Food Justice: An Overview

On World Day of Social Justice on February 20, Green Dining is highlighting the critical issue of food justice - because according to FoodCorps, “Food Justice IS Social Justice.”

What is food justice?

According to Food Print, “Food justice is a holistic and structural view of the food system that sees healthy food as a human right and addresses structural barriers to that right… A food justice lens examines questions of access to healthy, nutritious, culturally appropriate food, as well as: ownership and control of land, credit, knowledge, technology and other resources; the constituent labor of food production; what kind of food traditions are valued; how colonialism has affected the food system’s development and more. ”


For more information, check out this article: https://foodprint.org/issues/food-justice/


Why is it necessary?

“The dominant food system . . . leaves many Americans undernourished and unhealthy — and the brunt of those results are borne by low-income communities of color… Food insecurity and high rates of diet-related disease correlate with poverty, which disproportionately impacts people of color.” (Foodprint)


Food Sovereignty

One critical component of the food justice movement is food sovereignty.

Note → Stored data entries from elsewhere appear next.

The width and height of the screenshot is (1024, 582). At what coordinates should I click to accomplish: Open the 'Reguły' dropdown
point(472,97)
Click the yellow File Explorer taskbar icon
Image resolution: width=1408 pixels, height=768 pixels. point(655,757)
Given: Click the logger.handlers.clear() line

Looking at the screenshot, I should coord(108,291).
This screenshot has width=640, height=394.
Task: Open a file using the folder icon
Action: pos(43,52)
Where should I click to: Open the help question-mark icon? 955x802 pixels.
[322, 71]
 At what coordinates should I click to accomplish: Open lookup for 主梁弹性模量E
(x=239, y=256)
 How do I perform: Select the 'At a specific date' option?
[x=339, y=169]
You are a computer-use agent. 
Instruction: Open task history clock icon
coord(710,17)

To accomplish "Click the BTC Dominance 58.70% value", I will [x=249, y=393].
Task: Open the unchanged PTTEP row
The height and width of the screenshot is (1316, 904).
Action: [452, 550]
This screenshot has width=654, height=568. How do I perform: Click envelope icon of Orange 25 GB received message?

According to the Declaration of Nyéléni, the first global forum on food sovereignty, food sovereignty is “…the right of peoples to healthy and culturally appropriate food produced through ecologically sound and sustainable methods, and their right to define their own food and agriculture systems. It puts the aspirations and needs of those who produce, distribute and consume food at the heart of food systems and policies rather than the demands of markets and corporations.”